NEW YORK (CNNMoney) -- Isn't it fun to be a New Yorker? There's the rotten weather much of the year, dirty subway stations, packed restaurants and grid-locked streets. And really high home prices.
According to four residential real estate market reports released Friday, this year the typical Manhattan home buyer shelled out about five times as much as the average American paid for a place to live.
"The New York market is strong compared with the rest of the country, but that's not saying much," said Jonathan Miller, president of Miller Samuel, the premiere local appraisal firm.
The Manhattan housing market is considerably off its peak. Back in late 2008, buyers paid an average of about $1,400 a square foot for a condo or co-op. The average price this year was a little over $1,000.

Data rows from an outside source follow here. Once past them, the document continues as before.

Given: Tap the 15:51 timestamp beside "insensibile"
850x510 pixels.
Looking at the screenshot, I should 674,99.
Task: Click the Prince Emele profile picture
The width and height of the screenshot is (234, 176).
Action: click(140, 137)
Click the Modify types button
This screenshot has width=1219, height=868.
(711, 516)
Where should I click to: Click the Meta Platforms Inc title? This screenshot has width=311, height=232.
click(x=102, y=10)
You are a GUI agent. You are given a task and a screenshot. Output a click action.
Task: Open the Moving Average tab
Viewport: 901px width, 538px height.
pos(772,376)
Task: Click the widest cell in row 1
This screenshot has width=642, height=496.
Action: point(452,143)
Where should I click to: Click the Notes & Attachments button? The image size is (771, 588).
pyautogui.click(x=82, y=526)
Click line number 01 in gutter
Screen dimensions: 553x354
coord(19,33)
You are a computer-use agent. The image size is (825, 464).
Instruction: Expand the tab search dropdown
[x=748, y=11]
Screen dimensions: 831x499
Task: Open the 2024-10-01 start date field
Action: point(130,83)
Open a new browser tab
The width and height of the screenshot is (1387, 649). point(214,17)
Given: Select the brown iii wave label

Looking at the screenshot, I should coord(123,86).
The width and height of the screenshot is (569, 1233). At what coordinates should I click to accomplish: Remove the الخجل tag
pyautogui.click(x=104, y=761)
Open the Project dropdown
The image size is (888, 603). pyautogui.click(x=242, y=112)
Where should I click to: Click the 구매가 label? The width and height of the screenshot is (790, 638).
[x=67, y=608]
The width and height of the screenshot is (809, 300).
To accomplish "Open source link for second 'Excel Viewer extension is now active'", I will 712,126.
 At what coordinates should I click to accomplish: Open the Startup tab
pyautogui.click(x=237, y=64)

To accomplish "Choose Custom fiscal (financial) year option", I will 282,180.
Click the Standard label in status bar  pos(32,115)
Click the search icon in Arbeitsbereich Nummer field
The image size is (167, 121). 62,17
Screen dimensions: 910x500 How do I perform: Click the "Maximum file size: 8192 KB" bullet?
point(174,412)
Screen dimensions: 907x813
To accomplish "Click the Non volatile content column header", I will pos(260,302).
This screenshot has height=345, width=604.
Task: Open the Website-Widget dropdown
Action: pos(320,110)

That may be a cool million dollars for a 1,000-square-foot apartment, but it still means home prices have fallen nearly 30%.
The median price for homes sold during the first three months of 2011 fell 2% to $800,000 year-over-year, according to the Corcoran Group. Brokers Halstead and Brown, Harris, Stevens both say the situation was worse, citing prices falling 4% to $787,500.
Miller, who produces the report for Prudential Douglas Elliman, said the median price fell 10% to $782,071. That drop was a bit deceiving, though. He said the mix of apartments sold changed significantly this quarter compared to the first quarter of 2010.
In those months, about half of all homes sold were cooperative apartments and half were condominiums. This time, though, the mix was 60-40 in favor of co-ops.
Condos, however, sell at a big premium to co-ops -- a median of $1.15 million compared to $642,000 -- and Miller thinks the increase in co-op sales accounts for most or all of the price difference he recorded.
The real estate market has followed, more or less, the trajectory of the local economy. Hiring, for example, has been less than robust in town and the unemployment rate has hovered in the region just below 9% for a number of months. It was 8.9% in February.
"Wall Street is progressing nicely," said Greg Heym, an economist who puts together the housing reports for both Halstead and Brown Harris Stevens. "That bodes well for the future of housing here."
Miller does not expect much market volatility for the rest of the year.
"We're not seeing prices rise very much and we're not seeing them fall very much," he said. "It's a post-stimulus housing market and it will be on the weak side: 2011 will be rather boring."